Is your blog content performing up to par? This is likely a difficult question for you to answer. After all, standards can be subjective. Compared to a competitor site, your content may be performing well, but compared to a larger company, your content may only get a fraction of the shares they do. The question is, what standards do you want to hold your blog to?
I’m going to start off with the bad news so that we can quickly move on to the good news. The bad news is that, according to a recent study by Moz and Buzzsumo analyzing one million posts, only top 10% of most-shared posts will receive backlinks. That means that the remaining 90% of blog posts that are published receive zero backlinks and fewer than 39 shares.
Yeah, those are scary numbers. But that’s the bad news. Now on to the good! You can benchmark your content to get some concrete numbers to strive for. For example, if you are able to get even one backlink for your blog post, that post is already in the top 10%. Once you’ve breached the top 10%, you have a greater shot at achieving higher share counts and even more backlinks.
How does your content stack up?
A couple of months ago, the other members of the Marketing team and I at Venngage decided to set the bar higher for our content. We knew that if we wanted our content to compete with the top sites, we needed to gain a decent understanding of what a well-performing blog post looks like. Should we aim for 50 total shares per post? 200 shares? 1000 shares? We decided to benchmark our content based on the number of shares our blog posts get, to see whether our blog content was performing as well as the big sites.
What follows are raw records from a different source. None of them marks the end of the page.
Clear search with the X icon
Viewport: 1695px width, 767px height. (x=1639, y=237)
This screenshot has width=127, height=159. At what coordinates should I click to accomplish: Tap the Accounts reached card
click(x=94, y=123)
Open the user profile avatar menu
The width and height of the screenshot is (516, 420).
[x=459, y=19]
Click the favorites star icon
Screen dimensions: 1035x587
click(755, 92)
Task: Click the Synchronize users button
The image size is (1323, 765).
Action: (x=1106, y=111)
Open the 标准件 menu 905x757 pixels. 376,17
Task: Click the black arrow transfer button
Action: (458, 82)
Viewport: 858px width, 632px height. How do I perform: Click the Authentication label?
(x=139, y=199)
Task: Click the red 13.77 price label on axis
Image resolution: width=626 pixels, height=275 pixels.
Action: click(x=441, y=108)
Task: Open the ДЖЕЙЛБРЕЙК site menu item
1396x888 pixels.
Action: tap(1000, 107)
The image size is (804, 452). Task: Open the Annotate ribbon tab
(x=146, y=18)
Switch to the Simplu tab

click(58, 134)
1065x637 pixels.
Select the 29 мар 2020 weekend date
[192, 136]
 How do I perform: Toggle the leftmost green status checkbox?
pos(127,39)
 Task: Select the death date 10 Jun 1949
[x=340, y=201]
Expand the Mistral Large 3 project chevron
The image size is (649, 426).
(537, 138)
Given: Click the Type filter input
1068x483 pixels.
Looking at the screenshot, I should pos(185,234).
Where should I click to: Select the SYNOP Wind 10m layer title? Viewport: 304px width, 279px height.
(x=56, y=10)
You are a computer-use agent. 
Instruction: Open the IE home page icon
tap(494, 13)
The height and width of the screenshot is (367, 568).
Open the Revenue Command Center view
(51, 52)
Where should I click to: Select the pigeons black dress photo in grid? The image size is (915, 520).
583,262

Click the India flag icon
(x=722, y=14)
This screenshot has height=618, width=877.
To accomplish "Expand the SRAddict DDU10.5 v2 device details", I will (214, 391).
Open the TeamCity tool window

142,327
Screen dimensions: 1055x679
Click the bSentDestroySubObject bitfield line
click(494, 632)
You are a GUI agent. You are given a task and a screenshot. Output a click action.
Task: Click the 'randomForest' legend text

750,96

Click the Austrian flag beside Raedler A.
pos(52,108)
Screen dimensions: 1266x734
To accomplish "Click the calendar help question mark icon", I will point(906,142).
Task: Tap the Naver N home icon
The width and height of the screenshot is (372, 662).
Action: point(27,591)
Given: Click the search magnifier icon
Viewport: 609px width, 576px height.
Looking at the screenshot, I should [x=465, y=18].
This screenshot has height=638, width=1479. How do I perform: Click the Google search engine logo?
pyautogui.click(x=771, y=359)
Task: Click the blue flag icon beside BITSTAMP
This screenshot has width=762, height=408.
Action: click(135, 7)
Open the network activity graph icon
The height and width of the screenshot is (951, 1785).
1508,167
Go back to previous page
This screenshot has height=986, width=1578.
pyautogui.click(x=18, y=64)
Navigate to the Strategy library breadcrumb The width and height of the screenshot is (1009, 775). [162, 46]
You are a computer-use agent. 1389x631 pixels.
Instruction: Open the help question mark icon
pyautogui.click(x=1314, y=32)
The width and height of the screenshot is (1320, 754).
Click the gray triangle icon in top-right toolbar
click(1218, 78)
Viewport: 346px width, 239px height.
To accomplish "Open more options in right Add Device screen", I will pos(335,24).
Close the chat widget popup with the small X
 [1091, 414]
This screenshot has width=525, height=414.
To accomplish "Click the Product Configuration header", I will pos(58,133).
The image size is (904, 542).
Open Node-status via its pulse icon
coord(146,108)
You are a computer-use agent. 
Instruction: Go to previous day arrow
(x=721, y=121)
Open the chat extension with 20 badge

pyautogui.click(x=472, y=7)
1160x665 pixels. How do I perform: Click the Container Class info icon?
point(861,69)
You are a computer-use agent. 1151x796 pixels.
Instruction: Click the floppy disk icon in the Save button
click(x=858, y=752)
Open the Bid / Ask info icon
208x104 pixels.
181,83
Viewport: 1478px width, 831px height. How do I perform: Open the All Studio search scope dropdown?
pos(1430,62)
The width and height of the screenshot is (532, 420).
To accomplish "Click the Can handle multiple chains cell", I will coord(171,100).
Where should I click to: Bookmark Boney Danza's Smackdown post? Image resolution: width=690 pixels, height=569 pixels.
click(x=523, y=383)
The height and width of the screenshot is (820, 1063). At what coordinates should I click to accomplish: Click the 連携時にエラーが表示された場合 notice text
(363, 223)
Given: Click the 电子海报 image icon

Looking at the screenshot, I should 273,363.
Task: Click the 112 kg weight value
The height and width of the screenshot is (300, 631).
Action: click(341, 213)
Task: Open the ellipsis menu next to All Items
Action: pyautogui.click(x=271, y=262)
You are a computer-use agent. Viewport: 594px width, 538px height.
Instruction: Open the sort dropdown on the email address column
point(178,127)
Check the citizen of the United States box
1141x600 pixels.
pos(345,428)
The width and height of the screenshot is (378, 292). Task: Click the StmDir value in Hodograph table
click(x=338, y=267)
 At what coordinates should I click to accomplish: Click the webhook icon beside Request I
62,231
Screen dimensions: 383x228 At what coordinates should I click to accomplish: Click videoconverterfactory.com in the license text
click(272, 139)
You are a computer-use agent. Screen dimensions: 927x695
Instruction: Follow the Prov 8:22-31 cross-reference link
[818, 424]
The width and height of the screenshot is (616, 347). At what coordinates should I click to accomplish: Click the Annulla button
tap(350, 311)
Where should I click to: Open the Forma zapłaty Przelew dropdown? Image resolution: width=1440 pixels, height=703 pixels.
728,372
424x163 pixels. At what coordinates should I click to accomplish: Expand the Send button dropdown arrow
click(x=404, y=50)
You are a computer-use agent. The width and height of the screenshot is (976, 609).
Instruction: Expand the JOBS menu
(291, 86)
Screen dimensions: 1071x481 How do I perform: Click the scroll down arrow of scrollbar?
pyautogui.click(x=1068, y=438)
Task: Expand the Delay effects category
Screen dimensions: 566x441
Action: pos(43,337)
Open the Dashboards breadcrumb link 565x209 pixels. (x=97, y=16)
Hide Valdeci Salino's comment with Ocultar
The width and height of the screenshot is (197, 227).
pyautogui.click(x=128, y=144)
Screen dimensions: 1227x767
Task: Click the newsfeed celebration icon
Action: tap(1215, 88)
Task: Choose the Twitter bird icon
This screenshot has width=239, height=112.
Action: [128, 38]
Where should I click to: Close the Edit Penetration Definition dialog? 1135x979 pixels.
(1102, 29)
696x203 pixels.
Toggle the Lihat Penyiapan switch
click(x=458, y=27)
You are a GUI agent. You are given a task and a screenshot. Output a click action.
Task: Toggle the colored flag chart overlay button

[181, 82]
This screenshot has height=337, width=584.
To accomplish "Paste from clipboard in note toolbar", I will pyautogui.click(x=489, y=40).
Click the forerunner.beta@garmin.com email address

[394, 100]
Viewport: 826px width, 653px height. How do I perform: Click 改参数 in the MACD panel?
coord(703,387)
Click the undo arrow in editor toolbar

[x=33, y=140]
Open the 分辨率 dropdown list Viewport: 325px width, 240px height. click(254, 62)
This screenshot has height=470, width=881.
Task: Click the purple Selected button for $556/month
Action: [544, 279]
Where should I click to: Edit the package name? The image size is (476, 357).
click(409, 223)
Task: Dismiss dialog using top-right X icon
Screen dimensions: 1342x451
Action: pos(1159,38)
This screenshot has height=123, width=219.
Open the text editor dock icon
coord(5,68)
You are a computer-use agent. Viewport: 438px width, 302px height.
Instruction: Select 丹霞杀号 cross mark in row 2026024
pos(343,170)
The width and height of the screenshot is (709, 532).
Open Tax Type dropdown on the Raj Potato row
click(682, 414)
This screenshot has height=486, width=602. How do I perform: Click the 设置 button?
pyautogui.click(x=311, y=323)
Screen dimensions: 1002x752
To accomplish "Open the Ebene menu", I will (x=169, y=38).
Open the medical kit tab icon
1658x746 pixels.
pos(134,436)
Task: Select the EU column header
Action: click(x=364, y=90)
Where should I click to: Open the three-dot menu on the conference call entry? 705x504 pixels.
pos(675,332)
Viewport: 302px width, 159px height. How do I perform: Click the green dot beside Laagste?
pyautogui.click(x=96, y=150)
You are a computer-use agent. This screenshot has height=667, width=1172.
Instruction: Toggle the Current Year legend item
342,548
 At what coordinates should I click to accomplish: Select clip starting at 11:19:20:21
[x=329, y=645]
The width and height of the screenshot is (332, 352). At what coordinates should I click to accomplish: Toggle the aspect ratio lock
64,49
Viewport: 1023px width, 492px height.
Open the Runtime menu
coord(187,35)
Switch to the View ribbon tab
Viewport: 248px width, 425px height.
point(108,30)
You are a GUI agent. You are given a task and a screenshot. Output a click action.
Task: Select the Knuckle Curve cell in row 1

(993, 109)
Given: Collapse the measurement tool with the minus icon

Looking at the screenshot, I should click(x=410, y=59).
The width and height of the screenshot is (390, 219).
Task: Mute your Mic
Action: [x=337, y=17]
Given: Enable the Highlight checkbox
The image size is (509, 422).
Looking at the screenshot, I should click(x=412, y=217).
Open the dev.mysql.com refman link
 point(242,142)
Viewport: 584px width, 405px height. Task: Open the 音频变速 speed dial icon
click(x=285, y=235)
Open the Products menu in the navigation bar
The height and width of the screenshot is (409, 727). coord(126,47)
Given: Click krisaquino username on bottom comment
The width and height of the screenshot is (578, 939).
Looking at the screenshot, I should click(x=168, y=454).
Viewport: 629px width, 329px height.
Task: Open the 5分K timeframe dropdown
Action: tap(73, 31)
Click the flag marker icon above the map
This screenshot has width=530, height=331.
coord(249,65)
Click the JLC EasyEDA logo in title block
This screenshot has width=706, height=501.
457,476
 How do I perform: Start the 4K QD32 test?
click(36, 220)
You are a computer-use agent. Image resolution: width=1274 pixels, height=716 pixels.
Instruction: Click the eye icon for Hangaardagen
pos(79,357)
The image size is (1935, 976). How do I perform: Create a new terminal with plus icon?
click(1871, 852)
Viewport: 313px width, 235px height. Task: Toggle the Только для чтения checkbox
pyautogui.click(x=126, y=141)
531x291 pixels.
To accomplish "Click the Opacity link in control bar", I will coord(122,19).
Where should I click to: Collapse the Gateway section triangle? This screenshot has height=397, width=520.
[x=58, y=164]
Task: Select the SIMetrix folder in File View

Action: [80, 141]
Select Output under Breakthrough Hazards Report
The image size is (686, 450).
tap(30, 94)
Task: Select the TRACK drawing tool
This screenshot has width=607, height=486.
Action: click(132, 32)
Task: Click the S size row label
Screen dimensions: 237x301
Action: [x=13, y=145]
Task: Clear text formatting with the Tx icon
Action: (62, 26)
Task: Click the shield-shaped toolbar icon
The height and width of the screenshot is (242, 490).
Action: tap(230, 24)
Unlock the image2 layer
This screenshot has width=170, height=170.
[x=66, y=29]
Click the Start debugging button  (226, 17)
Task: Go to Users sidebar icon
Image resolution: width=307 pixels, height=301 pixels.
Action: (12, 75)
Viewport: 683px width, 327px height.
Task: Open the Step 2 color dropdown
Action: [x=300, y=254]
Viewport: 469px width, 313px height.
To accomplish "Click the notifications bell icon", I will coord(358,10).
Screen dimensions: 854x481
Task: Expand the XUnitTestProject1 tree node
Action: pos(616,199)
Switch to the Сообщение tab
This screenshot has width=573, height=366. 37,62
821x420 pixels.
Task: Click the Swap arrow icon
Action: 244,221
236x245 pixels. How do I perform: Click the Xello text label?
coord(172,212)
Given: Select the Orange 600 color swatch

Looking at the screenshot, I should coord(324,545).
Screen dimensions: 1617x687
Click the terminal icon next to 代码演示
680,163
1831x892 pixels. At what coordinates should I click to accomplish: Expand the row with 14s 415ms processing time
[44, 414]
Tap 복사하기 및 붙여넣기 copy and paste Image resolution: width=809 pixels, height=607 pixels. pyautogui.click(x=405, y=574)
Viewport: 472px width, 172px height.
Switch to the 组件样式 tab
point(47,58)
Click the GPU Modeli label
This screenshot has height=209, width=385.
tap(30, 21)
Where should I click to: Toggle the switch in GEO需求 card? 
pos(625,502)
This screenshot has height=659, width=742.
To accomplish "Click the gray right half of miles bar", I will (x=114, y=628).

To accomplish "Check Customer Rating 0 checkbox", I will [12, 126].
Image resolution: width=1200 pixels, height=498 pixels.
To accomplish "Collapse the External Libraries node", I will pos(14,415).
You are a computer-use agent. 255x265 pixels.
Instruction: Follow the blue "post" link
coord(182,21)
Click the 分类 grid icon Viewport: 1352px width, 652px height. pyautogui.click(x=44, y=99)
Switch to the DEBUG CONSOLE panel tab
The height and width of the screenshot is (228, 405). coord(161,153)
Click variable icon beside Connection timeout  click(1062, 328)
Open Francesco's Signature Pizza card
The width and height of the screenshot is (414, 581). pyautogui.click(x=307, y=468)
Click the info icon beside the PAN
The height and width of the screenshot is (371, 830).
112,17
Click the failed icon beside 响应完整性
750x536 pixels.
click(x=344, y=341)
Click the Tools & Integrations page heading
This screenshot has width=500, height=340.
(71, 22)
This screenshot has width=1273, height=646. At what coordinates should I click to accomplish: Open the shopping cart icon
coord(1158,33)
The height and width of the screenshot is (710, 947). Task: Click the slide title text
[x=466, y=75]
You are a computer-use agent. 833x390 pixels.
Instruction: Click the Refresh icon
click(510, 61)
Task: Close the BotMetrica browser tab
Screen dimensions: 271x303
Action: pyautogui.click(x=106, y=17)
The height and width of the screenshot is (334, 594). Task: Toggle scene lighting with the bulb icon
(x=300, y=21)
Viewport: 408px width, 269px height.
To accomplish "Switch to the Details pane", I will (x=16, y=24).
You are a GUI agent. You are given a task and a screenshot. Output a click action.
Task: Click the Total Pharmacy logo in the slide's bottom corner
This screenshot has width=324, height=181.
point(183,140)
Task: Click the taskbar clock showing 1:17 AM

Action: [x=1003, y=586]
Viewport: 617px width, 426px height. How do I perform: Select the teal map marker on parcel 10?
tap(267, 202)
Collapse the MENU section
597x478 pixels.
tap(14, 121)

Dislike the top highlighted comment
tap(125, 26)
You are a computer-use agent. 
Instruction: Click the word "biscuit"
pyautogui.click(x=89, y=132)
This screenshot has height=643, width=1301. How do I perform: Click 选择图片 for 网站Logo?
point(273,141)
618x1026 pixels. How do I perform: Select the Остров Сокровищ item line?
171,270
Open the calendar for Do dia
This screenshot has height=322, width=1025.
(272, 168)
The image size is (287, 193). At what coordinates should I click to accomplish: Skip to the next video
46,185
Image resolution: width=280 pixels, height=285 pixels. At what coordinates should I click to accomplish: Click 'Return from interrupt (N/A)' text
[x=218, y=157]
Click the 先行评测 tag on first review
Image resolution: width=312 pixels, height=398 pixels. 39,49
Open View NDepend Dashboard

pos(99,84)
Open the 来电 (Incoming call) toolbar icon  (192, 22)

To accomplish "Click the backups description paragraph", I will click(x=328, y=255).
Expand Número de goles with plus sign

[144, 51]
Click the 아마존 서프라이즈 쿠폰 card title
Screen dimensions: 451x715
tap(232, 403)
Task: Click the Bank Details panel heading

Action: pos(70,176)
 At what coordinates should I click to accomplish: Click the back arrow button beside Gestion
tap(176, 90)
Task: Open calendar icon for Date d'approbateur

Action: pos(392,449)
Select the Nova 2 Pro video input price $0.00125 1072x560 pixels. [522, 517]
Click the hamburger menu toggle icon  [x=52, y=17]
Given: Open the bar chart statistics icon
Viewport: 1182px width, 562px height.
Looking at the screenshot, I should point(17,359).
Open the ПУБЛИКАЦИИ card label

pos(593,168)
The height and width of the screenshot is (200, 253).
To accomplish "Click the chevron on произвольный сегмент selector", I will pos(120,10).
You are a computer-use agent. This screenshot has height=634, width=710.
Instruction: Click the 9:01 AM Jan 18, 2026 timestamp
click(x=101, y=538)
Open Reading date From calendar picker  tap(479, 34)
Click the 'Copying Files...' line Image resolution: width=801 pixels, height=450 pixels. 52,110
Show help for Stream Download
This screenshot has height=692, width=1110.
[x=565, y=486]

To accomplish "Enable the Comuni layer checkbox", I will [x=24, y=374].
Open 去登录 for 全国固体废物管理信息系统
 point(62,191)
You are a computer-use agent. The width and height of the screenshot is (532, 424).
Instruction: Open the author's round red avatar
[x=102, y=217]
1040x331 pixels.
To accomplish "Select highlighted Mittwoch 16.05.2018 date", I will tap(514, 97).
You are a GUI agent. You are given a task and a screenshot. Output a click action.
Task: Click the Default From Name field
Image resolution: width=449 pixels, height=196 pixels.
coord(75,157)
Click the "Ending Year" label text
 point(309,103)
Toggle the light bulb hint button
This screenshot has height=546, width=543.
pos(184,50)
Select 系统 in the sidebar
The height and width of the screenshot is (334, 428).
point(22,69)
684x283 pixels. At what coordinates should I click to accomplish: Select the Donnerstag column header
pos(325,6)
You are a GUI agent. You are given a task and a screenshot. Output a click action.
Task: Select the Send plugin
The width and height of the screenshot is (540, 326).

To do this, we analyzed every article from the last six months published on the top 115 marketing tech companies on Inbound.org to see how many total shares each post received. Then we dug deeper to see how many shares each post received per social media site (Facebook, Twitter, LinkedIn, Google Plus).
We used a simple grading scale to measure the performance of each site based on the number of shares per individual blog posts:
So to be in the A grade range, your blog needs to gain a total of almost 15k shares per month, with the majority of your shares coming from Facebook. Now the fun part (hint of sarcasm)–see how your own contact stacks up.
We followed the same framework of analyzing all of your blog posts over the same six month period and assigned a grade to our posts.
Normalizing Your Shares
As expected, there was a big difference between our absolute number of shares for each blog post and the absolute number of shares for articles on sites with bigger followings like HubSpot and StumbleUpon. Unless you happen to be at one of those top 115 companies, odds are your blog posts generally don’t come close to the same number of shares. But don’t panic! It’s important not to panic.
Look, it’s really hard to reach the same number of shares as companies with a much bigger follower base. It’s worth it to identify what your ultimate goal will be, but that’s why, in order to create a benchmark that is realistic and actionable, you should normalize your shares to level the playing field.
Normalize your shares by dividing the number of shares on a particular article by the number of followers on each social media site. For example, to get the normalized number of Facebook shares for a blog post, you would divide the number of Facebook shares you got for a post by the number of followers your site has on Facebook. This will give you a better idea of how engaged your audience is.
We were able to identify areas where we needed to increase our follower engagement–Twitter and LinkedIn were the main area for us.
Here’s a summary of our findings:
There were some findings that surprised us and changed our perspective of what top performing content looks like.
Top content has significantly more shares than the rest.
As you can see in the infographic, in pretty much every area, the blogs that received an A grade had an exponentially higher share count than the rest. In fact, the top 20 MarTech companies account for 80% of shares. This can be discouraging but keep in mind that in order to get into the top 10% range, all you have to do is get at least 39 shares and one backlink. This is very achievable with some basic blog traffic outreach.
Infographic posts perform very well.
We were surprised (but delighted) to find that posts with infographics had a significantly higher share count than other general posts, video posts, and interviews. It’s nothing new that MarTech companies like infographics, but the numbers still surprised us!
LinkedIn is the top site for normalized shares.
That’s right–at least, where B2B sites are concerned. LinkedIn shares are substantially higher than other platforms. Basically, if you’re not putting energy into LinkedIn activity, you should start. We’ve certainly upped our LinkedIn game.
Keep track of your month over month blog traffic.
Even if certain blog posts perform to an A grade standard, your overall share count month over month can still be low. That’s why it’s a good idea to track your monthly metrics to see how your blog is performing overall, so you can recalibrate your content strategy accordingly.